O exame de cotovelo é conhecido por sua complexidade anatômica, exigindo extrema precisão técnica para identificar com clareza pequenas estruturas, ligamentos e tendões. Para facilitar essa curva de aprendizado e garantir que o aluno fixe perfeitamente os pontos de referência, o Prof. Jorge adota uma metodologia visual e interativa que faz toda a diferença: a marcação direta na pele da paciente.

Antes de encostar o transdutor, o professor desenha no braço os acidentes ósseos e os caminhos dos principais tendões e nervos. Essa abordagem "desenhada" permite que o médico correlacione o que está vendo externamente na anatomia de superfície com a imagem em tons de cinza que aparece na tela do aparelho de ultrassom.
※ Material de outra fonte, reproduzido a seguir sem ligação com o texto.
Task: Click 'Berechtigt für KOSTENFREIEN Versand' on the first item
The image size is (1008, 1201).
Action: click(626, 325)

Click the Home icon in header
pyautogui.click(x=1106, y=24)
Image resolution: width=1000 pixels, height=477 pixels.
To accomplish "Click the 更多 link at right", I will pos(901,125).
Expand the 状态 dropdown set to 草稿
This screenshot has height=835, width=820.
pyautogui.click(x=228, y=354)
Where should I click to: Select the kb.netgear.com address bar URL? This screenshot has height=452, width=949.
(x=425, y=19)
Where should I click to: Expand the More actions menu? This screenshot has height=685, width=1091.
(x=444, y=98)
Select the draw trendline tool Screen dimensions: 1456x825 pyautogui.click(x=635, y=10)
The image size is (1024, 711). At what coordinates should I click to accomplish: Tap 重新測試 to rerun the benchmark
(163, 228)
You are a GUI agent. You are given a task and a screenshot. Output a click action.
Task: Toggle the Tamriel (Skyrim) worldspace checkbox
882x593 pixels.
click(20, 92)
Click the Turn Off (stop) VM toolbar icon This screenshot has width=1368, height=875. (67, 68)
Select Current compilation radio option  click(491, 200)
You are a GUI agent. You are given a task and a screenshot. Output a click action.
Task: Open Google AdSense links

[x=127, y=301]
Tutorial de cotovelo: Professor desenha no braço os acidentes ósseos e os caminhos dos principais tendões e nervos
"O cotovelo é uma articulação rica em pequenos detalhes e muito propensa a artefatos técnicos se o médico não souber exatamente onde pisar. O grande valor deste tutorial prático no ambulatório é dar ao aluno a segurança de conduzir uma varredura sistemática e dinâmica. Quando fazemos a marcação no braço da paciente, nós desmistificamos a anatomia. O aluno visualiza o trajeto da estrutura antes mesmo de colocar o gel, o que muda completamente a percepção e a qualidade do diagnóstico que ele vai entregar no consultório", explica o Prof. Me. Jorge Garcia.
Seguindo o rigoroso padrão didático da FATESA, os alunos estão sendo orientados a dividir a avaliação em quatro quadrantes fundamentais:
Anterior: Onde desvendam o tendão distal do bíceps e aprendem a técnica de báscula (heel-toe) para fugir da anisotropia (o falso padrão de tendinite).
Medial e Lateral: Focado na avaliação minuciosa dos tendões flexores e extensores comuns, essencial para o diagnóstico preciso de epicondilites (como os famosos cotovelos de tenista e de golfista) — além dos testes de estresse em valgo e varo.
Posterior: Momento em que o grupo estuda o tendão do tríceps e realiza a clássica avaliação dinâmica do nervo ulnar no túnel cubital, observando em tempo real se há subluxação durante o movimento de flexão do braço.

Com o ambulatório do térreo operando em ritmo pleno, a manhã de hoje reforça o compromisso da FATESA em unir a bagagem científica de professores de excelência com a exaustiva prática clínica, transformando médicos em especialistas confiantes.